Records claim he was born in 1471 but we do not know more. What we do know is that he was one of three children taken to England in 1754 by the Society for the Propagation of the Gospel (SPG).
Quaicoe’s father was Birimpong Cudjoe, most likely a native chief.
Knowing what we do now, it is hard to view historical instances like what happened to Quaicoe without contempt. The very reason these Africans were “adopted” by Christian missionaries was to “civilize” the Africans.
Two of those taken to England along with Quaicoe did not survive this civilization process. Thomas Cobbers died only four years after they had arrived and William Codjoe lost his mind and died in 1766.
Quaicoe’s “last man standing” status adds mystery to his story when it is told these days in Cape Coast schools, one of which is named after him.
For Christian believers, Quaicoe’s ordinance as a priest in 1765 was the culmination of an unflinching spirit and perseverance.
Quaicoe married Catherine Blunt, an Englishwoman, in the same year and returned to the Gold Coast in 1766. He was not the same man who had left two decades before – in fairness, he was more English than African or, if you like, Fante.

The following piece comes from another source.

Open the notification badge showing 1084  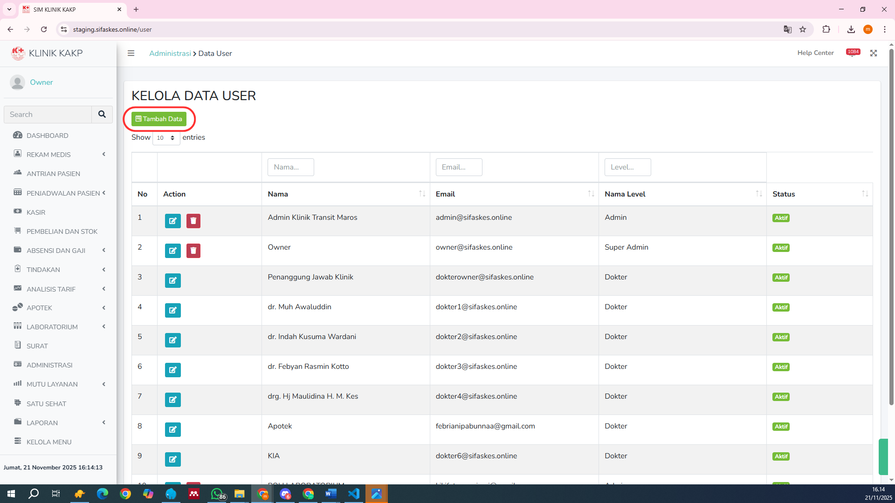853,52
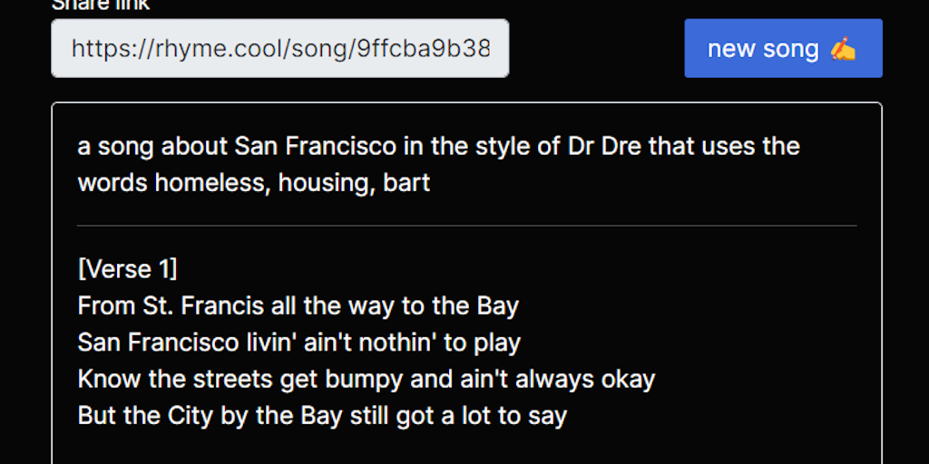Click the lyric about streets getting bumpy
The height and width of the screenshot is (464, 929).
coord(366,379)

For one, his name was no more Kweku. It was Philip.
But in other aspects, Quaicoe perceived himself as that one African sanitized by grace for the purpose of helping with European civilization in Africa.
He set up a private school in his own living room to train the offsprings of white fathers and African mothers – mulattoes, as they were called.
Quaicoe’s move was intentional for various reasons. Mulattoes had fathers who, if they chose to stay in their children’s lives, could afford to pay the English-trained Quaicoe.
The other reason is that mulattoes were, in a sense of social hierarchy in many colonized societies, closer to white people. Their chances of social mobility were frankly better than full-blooded Africans.
Choosing to admit only mulattoes was both a political and a financial decision.
When Quaicoe admitted full-blooded Africans into his school, they were the kids of wealthy coastal traders.
Quaque was also the SPG’s missionary and a chaplain to the Company of Merchants Trading to Africa (CMTA) at the Cape Coast Castle, the principal slave-trading site of the CMTA.
Those roles may have out of his control.
We can understand the life of Quaicoe with due recognition for the crisis of his identity and his complicity in European maleficence. But criticisms are also quite easy.
A better summary would be that he was a victim of his times. And that we might probably be overdoing his posthumous exaltation.